# RAG vs Agentic RAG con Batman

## Objetivo
Comparar dos arquitecturas de retrieval-augmented generation:
- **Vanilla RAG**: Retrieve -> Generate.
- **Agentic RAG**: Route -> Rewrite -> Retrieve -> Filter -> Generate -> Grounding Check.

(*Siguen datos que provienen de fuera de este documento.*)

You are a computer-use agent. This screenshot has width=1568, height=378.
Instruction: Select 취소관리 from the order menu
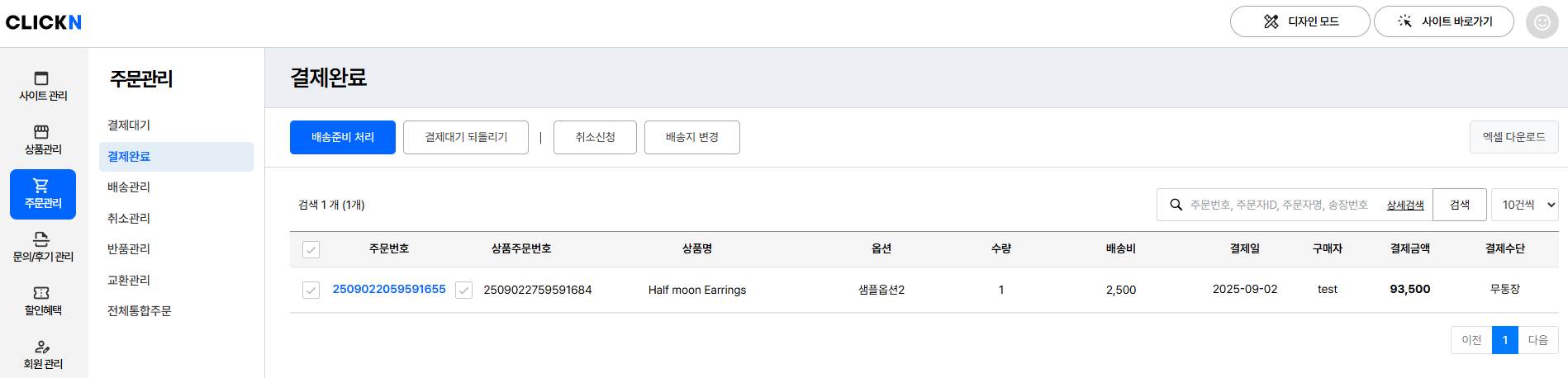(x=129, y=218)
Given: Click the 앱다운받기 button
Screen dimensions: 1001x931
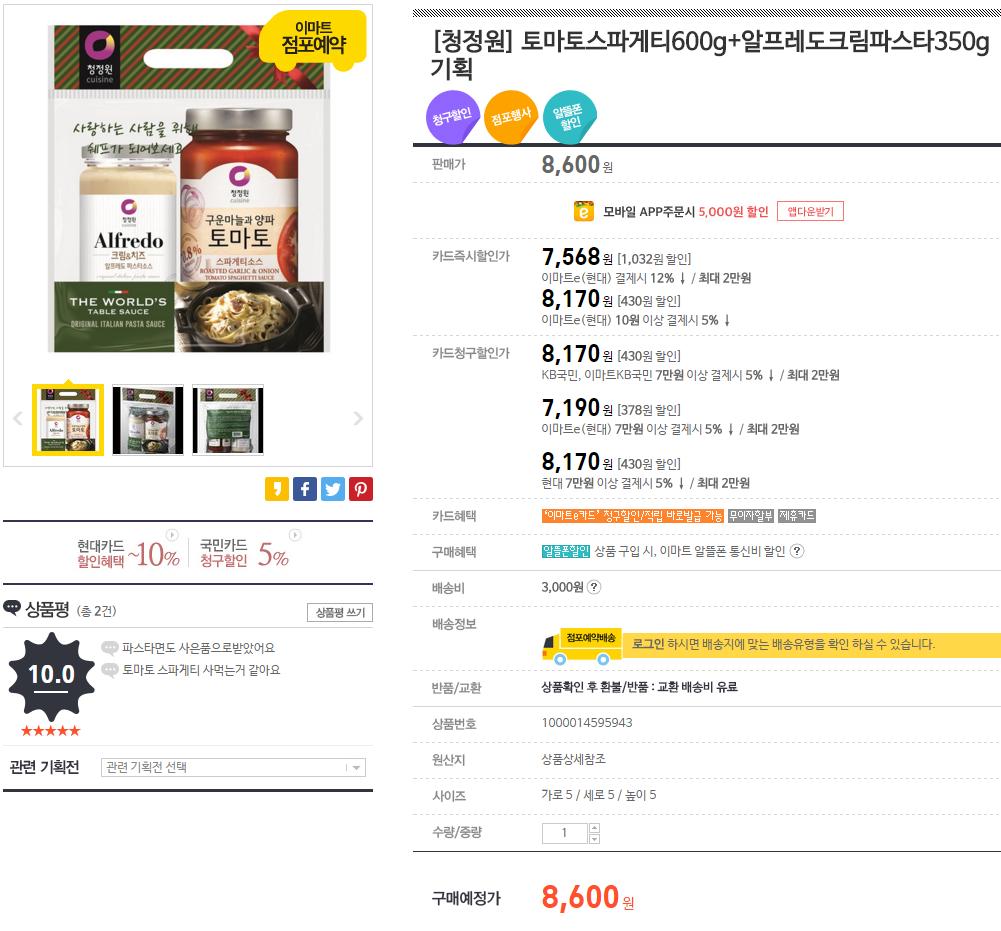Looking at the screenshot, I should click(x=810, y=211).
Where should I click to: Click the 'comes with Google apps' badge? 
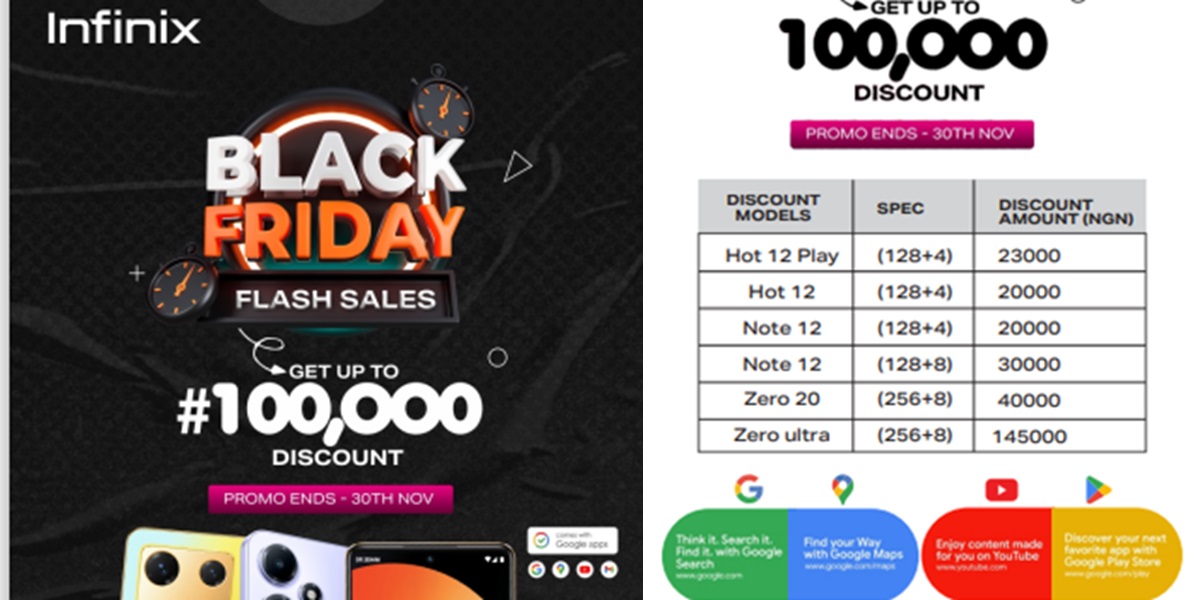[572, 540]
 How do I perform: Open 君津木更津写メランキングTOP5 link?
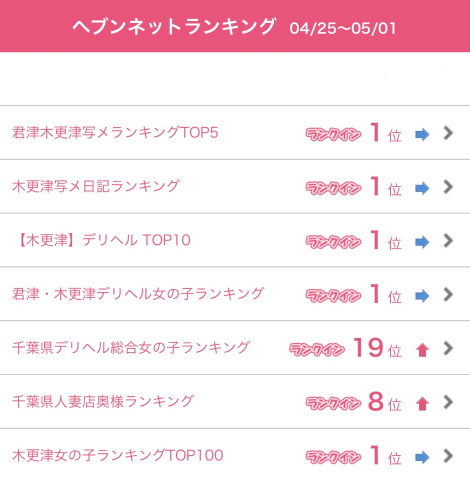tap(115, 132)
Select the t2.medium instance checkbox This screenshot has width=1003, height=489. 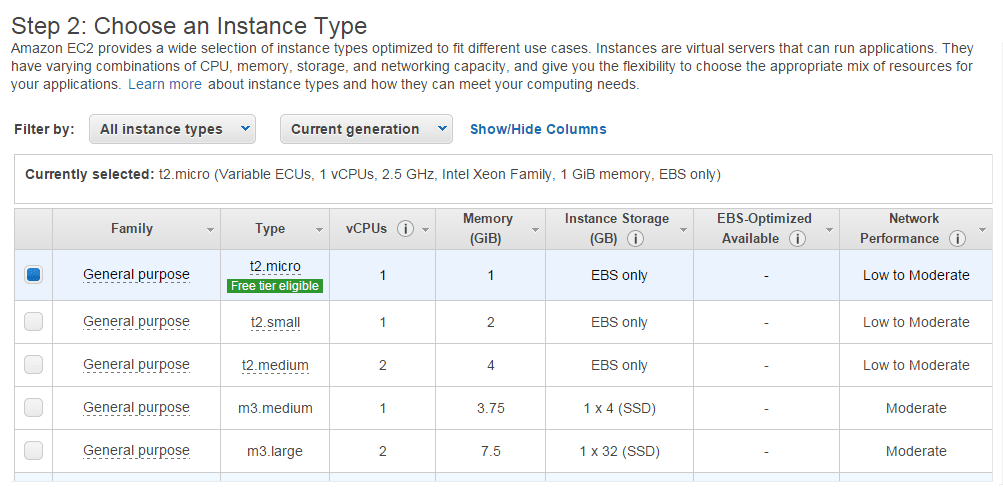(x=34, y=365)
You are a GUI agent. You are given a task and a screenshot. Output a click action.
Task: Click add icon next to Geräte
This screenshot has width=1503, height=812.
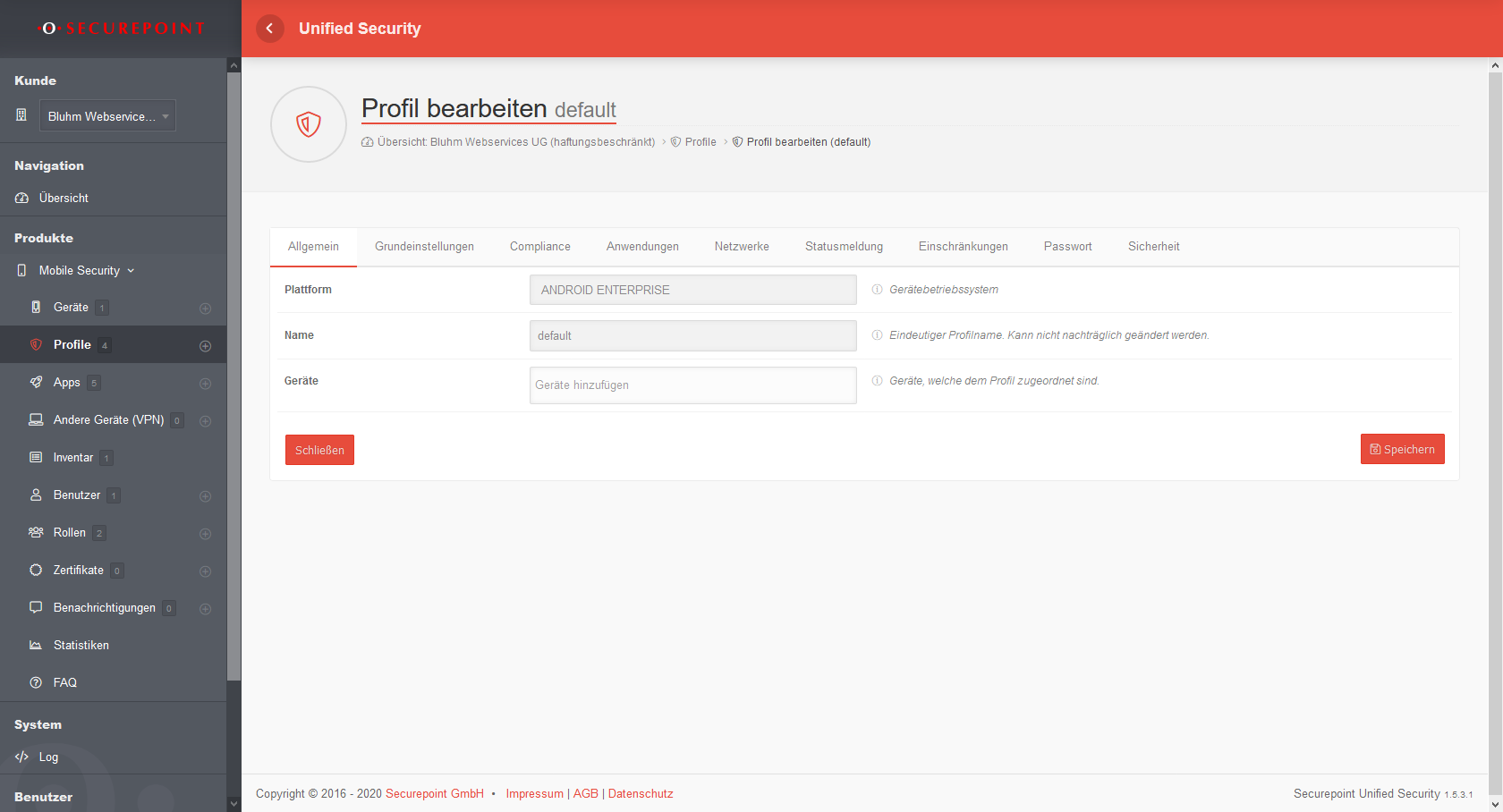(x=205, y=309)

Usamos `gpt-5-mini` para generacion y `text-embedding-3-small` para retrieval.

In [None]:
from pathlib import Path
import sys
import pandas as pd

ROOT = Path.cwd()
if str(ROOT) not in sys.path:
    sys.path.append(str(ROOT))

from scripts.rag_pipelines import VanillaRAG, AgenticRAG
from scripts.vector_store_lab import build_index_from_json
from scripts.evaluation import (
    build_eval_questions,
    plot_architecture_difference,
    plot_pipeline_comparison,
    run_benchmark,
)

DATA_PATH = ROOT / 'data' / 'batman_comics.json'
OUTPUTS_DIR = ROOT / 'outputs'
OUTPUTS_DIR.mkdir(parents=True, exist_ok=True)

In [None]:
db, chunks, index_stats, chunk_stats = build_index_from_json(
    json_path=DATA_PATH,
    persist_dir=OUTPUTS_DIR / 'chroma_batman_rag',
    collection_name='batman_rag_lab',
    chunk_size=800,
    chunk_overlap=120,
    embedding_model='text-embedding-3-small',
)

print(index_stats)
print(chunk_stats)

In [None]:
vanilla = VanillaRAG(
    vector_db=db,
    model='gpt-5-mini',
    embedding_model='text-embedding-3-small',
    k=4,
)

agentic = AgenticRAG(
    vector_db=db,
    model='gpt-5-mini',
    embedding_model='text-embedding-3-small',
    k=6,
    min_docs_after_filter=3,
)

print('Pipelines initialized.')

In [None]:
query = 'Compara como Batman enfrenta a Bane en Knightfall versus su enfoque contra el Joker en The Killing Joke.'

vanilla_result = vanilla.run(query)
agentic_result = agentic.run(query)

comparison_preview = pd.DataFrame([
    {
        'pipeline': vanilla_result.pipeline,
        'latency_seconds': vanilla_result.latency_seconds,
        'groundedness': vanilla_result.groundedness,
        'retrieved_docs': len(vanilla_result.docs),
        'route': vanilla_result.route,
        'llm_provider': vanilla_result.llm_provider,
    },
    {
        'pipeline': agentic_result.pipeline,
        'latency_seconds': agentic_result.latency_seconds,
        'groundedness': agentic_result.groundedness,
        'retrieved_docs': len(agentic_result.docs),
        'route': agentic_result.route,
        'llm_provider': agentic_result.llm_provider,
    },
])
comparison_preview

## Diferencia estructural de pipelines

```mermaid
flowchart TD
  A["User Query"] --> B["Retrieve"] --> C["Generate"]

  D["User Query"] --> E["Route"] --> F["Rewrite"] --> G["Retrieve"] --> H["Filter"] --> I["Generate"] --> J["Grounding Check"]
```

In [None]:
questions = build_eval_questions()
benchmark_df = run_benchmark(vanilla=vanilla, agentic=agentic, queries=questions)
benchmark_df.head()

In [None]:
summary_df = plot_pipeline_comparison(
    benchmark_df,
    output_path=OUTPUTS_DIR / 'rag_vs_agentic_rag_metrics.png',
)
plot_architecture_difference(OUTPUTS_DIR / 'rag_vs_agentic_architecture.png')
summary_df

In [None]:
csv_path = OUTPUTS_DIR / 'rag_vs_agentic_benchmark.csv'
benchmark_df.to_csv(csv_path, index=False)
print(f'Saved benchmark rows: {len(benchmark_df)}')
print(f'CSV: {csv_path}')
print(f'Metrics plot: {OUTPUTS_DIR / "rag_vs_agentic_rag_metrics.png"}')
print(f'Architecture plot: {OUTPUTS_DIR / "rag_vs_agentic_architecture.png"}')

## Interpretacion orientada a ingenieria

- Si Agentic RAG mejora groundedness sin deteriorar demasiado latencia, suele ser la opcion de produccion para consultas complejas.
- Si el dominio es muy cerrado y estable, Vanilla RAG puede ser suficiente y mas barato.
- El punto clave no es "agentes por moda", sino el costo-beneficio medible por caso de uso.